··· Exercise material

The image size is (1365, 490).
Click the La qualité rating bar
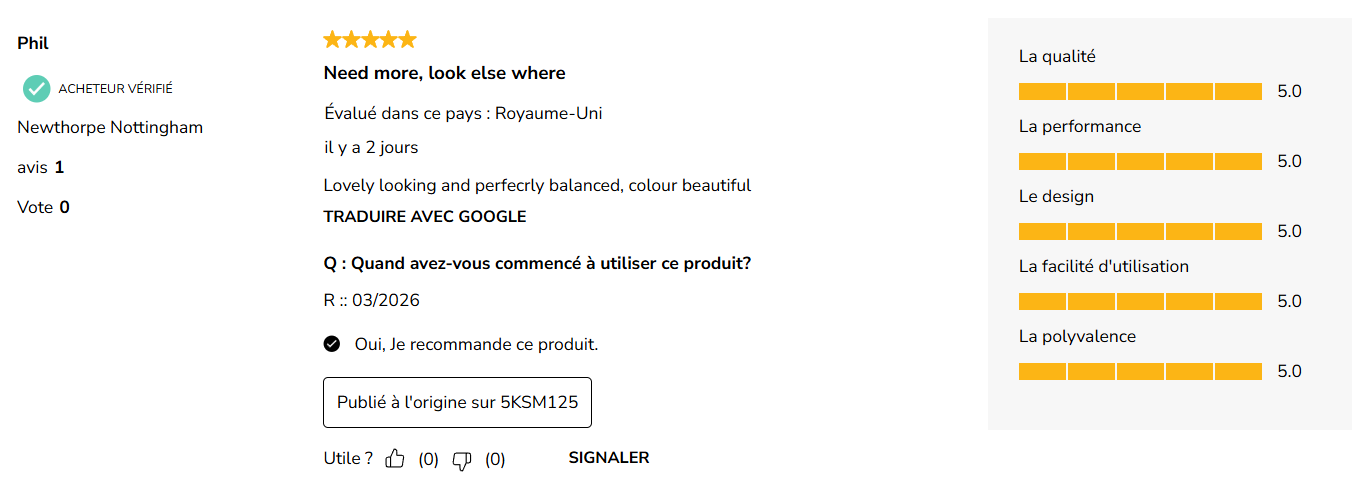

······
··· Exercise material

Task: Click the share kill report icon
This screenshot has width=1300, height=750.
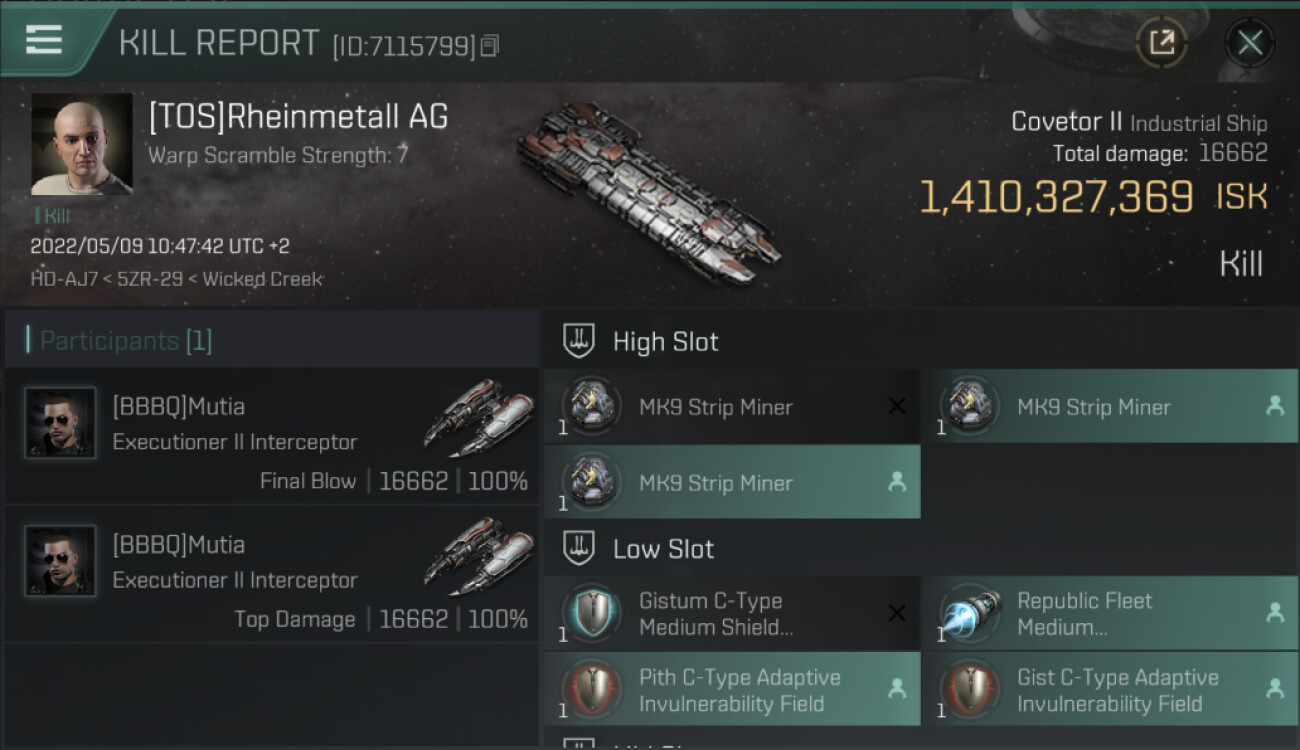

······
··· Exercise material

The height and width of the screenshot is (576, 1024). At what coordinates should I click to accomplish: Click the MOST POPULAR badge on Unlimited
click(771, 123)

······

— Problem —
For the listing above, print only the lines starting at the line containing "The image size is (1365, 490)." and ending at the line containing "Click the La qualité rating bar", exactly, both included.

— Answer section —
The image size is (1365, 490).
Click the La qualité rating bar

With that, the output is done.